» GIVEN DATA:
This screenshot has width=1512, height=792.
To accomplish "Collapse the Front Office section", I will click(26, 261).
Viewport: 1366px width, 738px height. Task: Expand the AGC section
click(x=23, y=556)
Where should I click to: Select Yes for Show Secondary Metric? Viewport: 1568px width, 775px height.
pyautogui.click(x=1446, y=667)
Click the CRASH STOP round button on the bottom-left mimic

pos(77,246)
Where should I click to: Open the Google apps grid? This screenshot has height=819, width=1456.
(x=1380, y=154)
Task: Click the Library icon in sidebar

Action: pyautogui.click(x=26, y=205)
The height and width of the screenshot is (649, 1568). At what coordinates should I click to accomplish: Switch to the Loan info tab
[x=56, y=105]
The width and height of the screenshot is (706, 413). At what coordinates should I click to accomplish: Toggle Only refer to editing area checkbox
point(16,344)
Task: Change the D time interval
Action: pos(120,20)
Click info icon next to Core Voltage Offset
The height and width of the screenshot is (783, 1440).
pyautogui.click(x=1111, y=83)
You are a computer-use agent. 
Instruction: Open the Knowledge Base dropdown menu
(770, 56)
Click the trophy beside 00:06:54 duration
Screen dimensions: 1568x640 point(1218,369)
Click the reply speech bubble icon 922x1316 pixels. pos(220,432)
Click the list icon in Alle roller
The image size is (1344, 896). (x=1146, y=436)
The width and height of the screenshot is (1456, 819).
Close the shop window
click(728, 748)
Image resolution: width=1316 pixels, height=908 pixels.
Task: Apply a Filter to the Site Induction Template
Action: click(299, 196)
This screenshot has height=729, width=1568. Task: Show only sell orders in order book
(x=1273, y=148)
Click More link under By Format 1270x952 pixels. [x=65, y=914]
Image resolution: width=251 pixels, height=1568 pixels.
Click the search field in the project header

» EXERCISE OBJECTIVE: Reproduce the lines from the first one through the line containing "Action: click(299, 196)", substituting "Help Center" for "Knowledge Base" and leaving everything else unchanged.

» FINAL RESULT:
This screenshot has width=1512, height=792.
To accomplish "Collapse the Front Office section", I will click(26, 261).
Viewport: 1366px width, 738px height. Task: Expand the AGC section
click(x=23, y=556)
Where should I click to: Select Yes for Show Secondary Metric? Viewport: 1568px width, 775px height.
pyautogui.click(x=1446, y=667)
Click the CRASH STOP round button on the bottom-left mimic

pos(77,246)
Where should I click to: Open the Google apps grid? This screenshot has height=819, width=1456.
(x=1380, y=154)
Task: Click the Library icon in sidebar

Action: pyautogui.click(x=26, y=205)
The height and width of the screenshot is (649, 1568). At what coordinates should I click to accomplish: Switch to the Loan info tab
[x=56, y=105]
The width and height of the screenshot is (706, 413). At what coordinates should I click to accomplish: Toggle Only refer to editing area checkbox
point(16,344)
Task: Change the D time interval
Action: pos(120,20)
Click info icon next to Core Voltage Offset
The height and width of the screenshot is (783, 1440).
pyautogui.click(x=1111, y=83)
You are a computer-use agent. 
Instruction: Open the Help Center dropdown menu
(770, 56)
Click the trophy beside 00:06:54 duration
Screen dimensions: 1568x640 point(1218,369)
Click the reply speech bubble icon 922x1316 pixels. pos(220,432)
Click the list icon in Alle roller
The image size is (1344, 896). (x=1146, y=436)
The width and height of the screenshot is (1456, 819).
Close the shop window
click(728, 748)
Image resolution: width=1316 pixels, height=908 pixels.
Task: Apply a Filter to the Site Induction Template
Action: click(299, 196)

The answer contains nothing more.